> _Collected data entries_:

──────────────────────────────

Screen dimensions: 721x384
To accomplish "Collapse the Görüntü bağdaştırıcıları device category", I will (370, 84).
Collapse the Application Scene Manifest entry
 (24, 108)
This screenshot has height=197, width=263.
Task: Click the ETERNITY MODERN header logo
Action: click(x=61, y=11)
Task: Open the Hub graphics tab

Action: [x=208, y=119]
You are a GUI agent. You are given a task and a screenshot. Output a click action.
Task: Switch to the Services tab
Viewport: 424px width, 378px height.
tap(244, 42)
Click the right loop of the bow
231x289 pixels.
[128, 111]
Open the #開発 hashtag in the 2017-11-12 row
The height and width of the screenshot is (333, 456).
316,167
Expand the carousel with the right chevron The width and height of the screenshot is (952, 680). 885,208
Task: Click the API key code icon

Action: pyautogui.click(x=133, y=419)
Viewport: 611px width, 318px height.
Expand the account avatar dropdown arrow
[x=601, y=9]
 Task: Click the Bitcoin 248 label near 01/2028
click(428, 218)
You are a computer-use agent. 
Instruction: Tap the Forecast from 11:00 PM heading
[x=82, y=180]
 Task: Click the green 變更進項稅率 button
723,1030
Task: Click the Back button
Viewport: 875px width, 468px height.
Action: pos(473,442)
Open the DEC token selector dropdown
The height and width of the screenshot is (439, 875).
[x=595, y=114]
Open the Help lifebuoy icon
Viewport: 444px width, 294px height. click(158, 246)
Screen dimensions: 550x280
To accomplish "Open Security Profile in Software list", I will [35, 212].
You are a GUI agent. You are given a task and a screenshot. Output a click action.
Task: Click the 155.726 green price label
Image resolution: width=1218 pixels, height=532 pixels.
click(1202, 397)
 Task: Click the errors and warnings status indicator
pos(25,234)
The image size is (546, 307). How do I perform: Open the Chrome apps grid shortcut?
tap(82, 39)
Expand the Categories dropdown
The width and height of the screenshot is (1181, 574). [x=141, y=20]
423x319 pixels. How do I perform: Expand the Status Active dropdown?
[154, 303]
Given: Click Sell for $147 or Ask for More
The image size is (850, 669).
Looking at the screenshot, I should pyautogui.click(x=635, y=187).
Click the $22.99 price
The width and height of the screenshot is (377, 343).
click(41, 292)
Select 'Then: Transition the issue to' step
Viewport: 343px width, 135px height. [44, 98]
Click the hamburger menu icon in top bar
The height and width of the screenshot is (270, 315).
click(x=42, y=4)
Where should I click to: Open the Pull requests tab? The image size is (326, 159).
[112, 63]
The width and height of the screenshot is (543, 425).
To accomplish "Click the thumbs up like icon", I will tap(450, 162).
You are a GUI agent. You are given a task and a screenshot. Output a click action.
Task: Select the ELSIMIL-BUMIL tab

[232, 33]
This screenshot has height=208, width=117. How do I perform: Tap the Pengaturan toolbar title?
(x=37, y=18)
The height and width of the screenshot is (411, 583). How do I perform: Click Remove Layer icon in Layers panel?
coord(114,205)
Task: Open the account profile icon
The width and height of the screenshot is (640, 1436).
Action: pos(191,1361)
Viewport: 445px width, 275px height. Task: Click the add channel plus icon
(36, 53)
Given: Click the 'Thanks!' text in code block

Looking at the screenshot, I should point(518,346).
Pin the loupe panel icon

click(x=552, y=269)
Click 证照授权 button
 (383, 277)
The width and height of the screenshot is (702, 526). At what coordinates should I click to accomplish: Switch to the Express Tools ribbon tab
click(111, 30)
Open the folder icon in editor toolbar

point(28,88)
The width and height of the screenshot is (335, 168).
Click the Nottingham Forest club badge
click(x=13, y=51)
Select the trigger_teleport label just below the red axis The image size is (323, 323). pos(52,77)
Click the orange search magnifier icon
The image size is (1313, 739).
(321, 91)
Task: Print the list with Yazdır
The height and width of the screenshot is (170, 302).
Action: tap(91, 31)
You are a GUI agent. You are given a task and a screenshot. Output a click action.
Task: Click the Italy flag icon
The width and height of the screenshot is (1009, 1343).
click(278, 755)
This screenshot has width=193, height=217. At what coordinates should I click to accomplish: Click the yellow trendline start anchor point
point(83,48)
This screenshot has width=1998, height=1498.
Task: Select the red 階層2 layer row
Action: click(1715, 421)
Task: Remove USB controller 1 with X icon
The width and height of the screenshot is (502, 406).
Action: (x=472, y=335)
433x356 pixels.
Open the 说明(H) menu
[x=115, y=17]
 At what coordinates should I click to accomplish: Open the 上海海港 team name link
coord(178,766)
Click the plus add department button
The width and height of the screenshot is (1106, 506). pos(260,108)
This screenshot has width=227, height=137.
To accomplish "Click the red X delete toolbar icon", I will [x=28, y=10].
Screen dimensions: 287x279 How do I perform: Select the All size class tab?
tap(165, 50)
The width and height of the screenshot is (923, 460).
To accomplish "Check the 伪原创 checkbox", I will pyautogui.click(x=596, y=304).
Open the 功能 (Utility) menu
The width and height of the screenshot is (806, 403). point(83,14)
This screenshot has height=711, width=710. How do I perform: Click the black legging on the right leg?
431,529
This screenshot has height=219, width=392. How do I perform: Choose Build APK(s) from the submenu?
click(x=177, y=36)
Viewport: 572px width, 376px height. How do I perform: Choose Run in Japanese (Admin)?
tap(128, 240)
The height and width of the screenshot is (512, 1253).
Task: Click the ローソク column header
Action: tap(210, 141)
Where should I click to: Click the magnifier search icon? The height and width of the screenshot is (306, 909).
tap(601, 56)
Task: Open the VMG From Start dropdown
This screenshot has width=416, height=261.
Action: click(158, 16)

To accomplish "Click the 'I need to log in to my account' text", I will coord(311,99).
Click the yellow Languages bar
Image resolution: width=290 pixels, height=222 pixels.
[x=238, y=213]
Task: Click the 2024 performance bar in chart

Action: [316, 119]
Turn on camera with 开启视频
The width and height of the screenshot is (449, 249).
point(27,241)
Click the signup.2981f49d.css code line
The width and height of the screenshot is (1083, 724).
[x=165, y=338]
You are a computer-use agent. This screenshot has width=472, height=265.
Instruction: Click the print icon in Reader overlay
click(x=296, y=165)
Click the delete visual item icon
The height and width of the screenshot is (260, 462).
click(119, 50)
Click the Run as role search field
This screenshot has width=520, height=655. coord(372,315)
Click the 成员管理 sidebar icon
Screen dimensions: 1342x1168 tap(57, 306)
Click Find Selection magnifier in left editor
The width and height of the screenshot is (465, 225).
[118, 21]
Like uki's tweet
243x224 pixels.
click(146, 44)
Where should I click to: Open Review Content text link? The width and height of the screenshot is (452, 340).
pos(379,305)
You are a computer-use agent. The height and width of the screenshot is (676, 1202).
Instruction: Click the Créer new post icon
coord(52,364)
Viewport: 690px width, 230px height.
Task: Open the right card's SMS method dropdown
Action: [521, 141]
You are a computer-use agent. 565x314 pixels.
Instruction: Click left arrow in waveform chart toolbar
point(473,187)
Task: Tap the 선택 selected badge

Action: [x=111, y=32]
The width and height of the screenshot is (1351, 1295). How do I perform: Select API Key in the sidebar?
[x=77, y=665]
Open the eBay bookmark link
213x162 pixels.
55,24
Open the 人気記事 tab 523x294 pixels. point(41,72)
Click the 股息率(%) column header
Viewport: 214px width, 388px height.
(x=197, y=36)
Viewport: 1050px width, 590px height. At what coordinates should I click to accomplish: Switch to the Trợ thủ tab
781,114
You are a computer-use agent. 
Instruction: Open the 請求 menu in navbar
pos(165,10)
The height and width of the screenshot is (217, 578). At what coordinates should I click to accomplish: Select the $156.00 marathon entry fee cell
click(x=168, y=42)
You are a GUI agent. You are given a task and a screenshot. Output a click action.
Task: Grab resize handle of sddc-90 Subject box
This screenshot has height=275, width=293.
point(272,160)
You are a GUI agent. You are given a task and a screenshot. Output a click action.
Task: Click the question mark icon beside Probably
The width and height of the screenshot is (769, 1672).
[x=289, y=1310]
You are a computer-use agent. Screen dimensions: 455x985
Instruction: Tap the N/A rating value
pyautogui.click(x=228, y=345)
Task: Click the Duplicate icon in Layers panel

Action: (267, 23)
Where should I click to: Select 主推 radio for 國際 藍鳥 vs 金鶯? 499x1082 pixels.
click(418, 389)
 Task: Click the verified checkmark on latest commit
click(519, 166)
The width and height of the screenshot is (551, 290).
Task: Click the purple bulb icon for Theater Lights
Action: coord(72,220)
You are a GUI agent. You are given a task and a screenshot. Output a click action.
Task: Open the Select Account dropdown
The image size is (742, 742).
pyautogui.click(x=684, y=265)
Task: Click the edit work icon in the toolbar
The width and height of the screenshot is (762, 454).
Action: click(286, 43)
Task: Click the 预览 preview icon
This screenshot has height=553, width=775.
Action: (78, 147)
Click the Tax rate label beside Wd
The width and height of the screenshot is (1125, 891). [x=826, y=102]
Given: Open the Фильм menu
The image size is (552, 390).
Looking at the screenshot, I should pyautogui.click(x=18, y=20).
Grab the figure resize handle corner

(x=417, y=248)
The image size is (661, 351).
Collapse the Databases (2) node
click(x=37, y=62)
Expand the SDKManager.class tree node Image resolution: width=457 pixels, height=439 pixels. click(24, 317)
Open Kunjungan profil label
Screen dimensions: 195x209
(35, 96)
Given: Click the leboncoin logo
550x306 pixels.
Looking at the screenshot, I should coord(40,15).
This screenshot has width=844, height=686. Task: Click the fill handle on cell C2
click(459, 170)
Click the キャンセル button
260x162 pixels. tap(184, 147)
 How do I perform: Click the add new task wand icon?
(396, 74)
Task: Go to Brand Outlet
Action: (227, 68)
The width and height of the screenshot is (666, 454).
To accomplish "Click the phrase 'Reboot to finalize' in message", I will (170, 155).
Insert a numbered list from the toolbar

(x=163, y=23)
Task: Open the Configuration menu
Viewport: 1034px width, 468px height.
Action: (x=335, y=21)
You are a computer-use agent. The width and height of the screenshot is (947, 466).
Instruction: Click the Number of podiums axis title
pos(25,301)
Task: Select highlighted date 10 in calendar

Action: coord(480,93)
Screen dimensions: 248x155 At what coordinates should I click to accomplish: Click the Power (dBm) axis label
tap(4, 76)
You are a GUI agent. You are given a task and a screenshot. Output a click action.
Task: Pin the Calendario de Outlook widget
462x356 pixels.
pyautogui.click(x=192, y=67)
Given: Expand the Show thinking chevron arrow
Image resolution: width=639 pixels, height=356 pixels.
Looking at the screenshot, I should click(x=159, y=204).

──────────────────────────────

> _EXERCISE BRIEF_: Lines containing "delete" in the records above: how many are there? Give only the number.

> _EXERCISE SOLUTION_: 2